EXERCISE REQUIREMENTS ::
Turn the lines below into a numbered list, omitting any blank lines.

EXCERPTED DATA ::
*-*-*

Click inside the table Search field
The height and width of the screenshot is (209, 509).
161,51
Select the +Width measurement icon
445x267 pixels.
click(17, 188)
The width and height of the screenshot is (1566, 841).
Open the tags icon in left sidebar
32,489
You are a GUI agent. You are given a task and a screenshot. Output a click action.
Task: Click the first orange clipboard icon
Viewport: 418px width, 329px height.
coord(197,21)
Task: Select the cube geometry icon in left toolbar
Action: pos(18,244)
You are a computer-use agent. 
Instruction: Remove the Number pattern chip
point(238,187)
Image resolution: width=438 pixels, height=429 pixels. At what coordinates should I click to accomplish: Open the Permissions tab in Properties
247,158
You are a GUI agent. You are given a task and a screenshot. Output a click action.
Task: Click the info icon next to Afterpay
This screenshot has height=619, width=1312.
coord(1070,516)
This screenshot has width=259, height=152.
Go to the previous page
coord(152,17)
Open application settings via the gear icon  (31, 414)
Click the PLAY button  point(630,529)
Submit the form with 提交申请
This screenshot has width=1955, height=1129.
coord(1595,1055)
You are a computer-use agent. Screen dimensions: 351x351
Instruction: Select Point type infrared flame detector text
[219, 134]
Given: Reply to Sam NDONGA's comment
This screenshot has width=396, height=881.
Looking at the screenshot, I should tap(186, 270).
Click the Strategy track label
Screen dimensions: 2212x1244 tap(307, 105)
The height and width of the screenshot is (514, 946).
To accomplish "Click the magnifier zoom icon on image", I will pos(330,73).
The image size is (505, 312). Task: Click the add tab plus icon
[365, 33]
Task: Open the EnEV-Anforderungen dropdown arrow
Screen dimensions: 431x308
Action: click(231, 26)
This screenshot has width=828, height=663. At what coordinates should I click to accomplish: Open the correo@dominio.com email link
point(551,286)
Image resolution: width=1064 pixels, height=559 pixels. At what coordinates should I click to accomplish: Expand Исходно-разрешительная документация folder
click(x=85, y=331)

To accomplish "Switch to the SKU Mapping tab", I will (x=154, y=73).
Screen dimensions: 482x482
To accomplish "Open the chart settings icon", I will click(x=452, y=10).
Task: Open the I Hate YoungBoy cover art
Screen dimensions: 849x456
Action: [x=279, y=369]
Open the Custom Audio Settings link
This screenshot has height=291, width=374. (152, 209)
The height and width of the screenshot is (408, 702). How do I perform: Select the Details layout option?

*-*-*

OUTPUT FOR THIS EXERCISE ::
1. Click inside the table Search field
2. The height and width of the screenshot is (209, 509).
3. 161,51
4. Select the +Width measurement icon
5. 445x267 pixels.
6. click(17, 188)
7. The width and height of the screenshot is (1566, 841).
8. Open the tags icon in left sidebar
9. 32,489
10. You are a GUI agent. You are given a task and a screenshot. Output a click action.
11. Task: Click the first orange clipboard icon
12. Viewport: 418px width, 329px height.
13. coord(197,21)
14. Task: Select the cube geometry icon in left toolbar
15. Action: pos(18,244)
16. You are a computer-use agent. 
17. Instruction: Remove the Number pattern chip
18. point(238,187)
19. Image resolution: width=438 pixels, height=429 pixels. At what coordinates should I click to accomplish: Open the Permissions tab in Properties
20. 247,158
21. You are a GUI agent. You are given a task and a screenshot. Output a click action.
22. Task: Click the info icon next to Afterpay
23. This screenshot has height=619, width=1312.
24. coord(1070,516)
25. This screenshot has width=259, height=152.
26. Go to the previous page
27. coord(152,17)
28. Open application settings via the gear icon  (31, 414)
29. Click the PLAY button  point(630,529)
30. Submit the form with 提交申请
31. This screenshot has width=1955, height=1129.
32. coord(1595,1055)
33. You are a computer-use agent. Screen dimensions: 351x351
34. Instruction: Select Point type infrared flame detector text
35. [219, 134]
36. Given: Reply to Sam NDONGA's comment
37. This screenshot has width=396, height=881.
38. Looking at the screenshot, I should tap(186, 270).
39. Click the Strategy track label
40. Screen dimensions: 2212x1244 tap(307, 105)
41. The height and width of the screenshot is (514, 946).
42. To accomplish "Click the magnifier zoom icon on image", I will pos(330,73).
43. The image size is (505, 312). Task: Click the add tab plus icon
44. [365, 33]
45. Task: Open the EnEV-Anforderungen dropdown arrow
46. Screen dimensions: 431x308
47. Action: click(231, 26)
48. This screenshot has width=828, height=663. At what coordinates should I click to accomplish: Open the correo@dominio.com email link
49. point(551,286)
50. Image resolution: width=1064 pixels, height=559 pixels. At what coordinates should I click to accomplish: Expand Исходно-разрешительная документация folder
51. click(x=85, y=331)
52. To accomplish "Switch to the SKU Mapping tab", I will (x=154, y=73).
53. Screen dimensions: 482x482
54. To accomplish "Open the chart settings icon", I will click(x=452, y=10).
55. Task: Open the I Hate YoungBoy cover art
56. Screen dimensions: 849x456
57. Action: [x=279, y=369]
58. Open the Custom Audio Settings link
59. This screenshot has height=291, width=374. (152, 209)
60. The height and width of the screenshot is (408, 702). How do I perform: Select the Details layout option?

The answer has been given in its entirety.